Leadership Succession and the Risk of Civil War in Autocratic Europe

This is from an excellent paper by Andrej Kokkonen and Anders Sundell in CPS:

Leadership succession is a perennial source of instability in autocratic regimes. Despite this, it has remained a curiously understudied phenomenon in political science. In this article, we compile a novel and comprehensive dataset on civil war in Europe and combine it with data on the fate of monarchs in 28 states over 800 years to investigate how autocratic succession affected the risk of civil war.

civilwar

Predicted probabilities of civil war onset (p. 455)

Exploiting the natural deaths of monarchs to identify exogenous variation in successions, we find that successions substantially increased the risk of civil war. The risk of succession wars could, however, be mitigated by hereditary succession arrangements (i.e., primogeniture— the principle of letting the oldest son inherit the throne). When hereditary monarchies replaced elective monarchies in Europe, succession wars declined drastically. Our results point to the importance of the succession, and the institutions governing it, for political stability in autocratic regimes.

There are important lessons here, too, for young democracies. The paper is a reminder that the responsible thing to do while promoting electoral competition in young democracies is to also invest in the institutional mechanisms that facilitate the peaceful conduct of elections and that enforce the outcome of elections.

Read the whole paper here.

Looks like succession planning in private companies is just as bad as in non-democracies

I was fascinated by this piece in the Times about the impending retirement of Steven Ballmer as the chief executive of Microsoft. The piece notes that:

Succession planning is a delicate issue for many companies, particularly one like Microsoft, where Mr. Ballmer has been a senior employee since 1980 and chief executive since 2000, and his longtime friend, Bill Gates, Microsoft’s co-founder, remains chairman.

“Particularly for a person like Ballmer, who really is one of the founders, leaving is almost like death, so it’s extremely difficult to have an orderly process,” said Joseph L. Bower, a professor at the Harvard Business School. “It requires a very grown-up relationship between the chief executive and his board.”

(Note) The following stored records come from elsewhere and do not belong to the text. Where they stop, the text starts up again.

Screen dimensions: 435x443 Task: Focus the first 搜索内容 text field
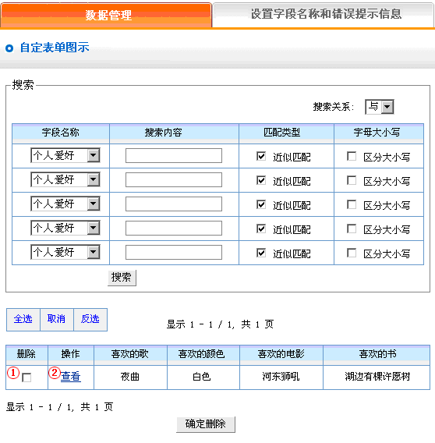pos(174,156)
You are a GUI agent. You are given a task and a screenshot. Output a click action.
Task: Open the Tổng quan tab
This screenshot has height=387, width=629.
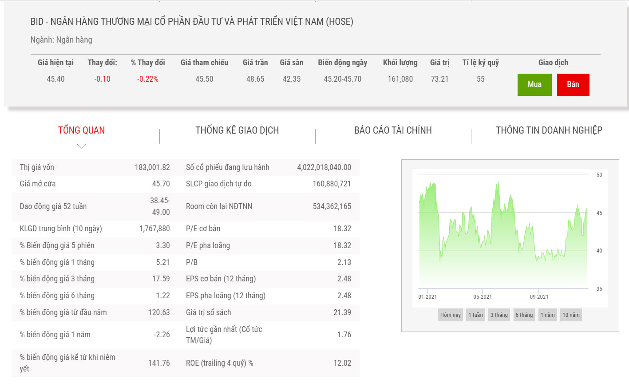(x=81, y=130)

Microsoft is certainly no dictatorship but does this remind you of the delicate question of when a certain founding president in southern Africa will retire?

The most interesting paragraph notes that: 

Developing a succession plan is one of a board’s chief responsibilities, but only half of companies actively groom executives, according to a 2010 study by Stanford University’s Rock Center for Corporate Governance and Heidrick & Struggles, the executive search firm that is leading Microsoft’s search. Boards spend only an average two hours a year on succession planning, the study found.

One of the lessons here is that absent term limits, no one really wants to openly plan for succession (It’s obviously destabilizing, and worse, might result in internal splits and conflict). And the longer the incumbent stays, the harder it becomes to remove her; for those around them actually become invested in maintaining the status quo.

So in the end, the timing of a transition becomes not just the prerogative of the incumbent, but also of those around her – which results in the boards of private companies behaving more or less in the same way as Zimbabwean president Robert Mugabe’s praise-singers in the military and ZANU-PF establishment.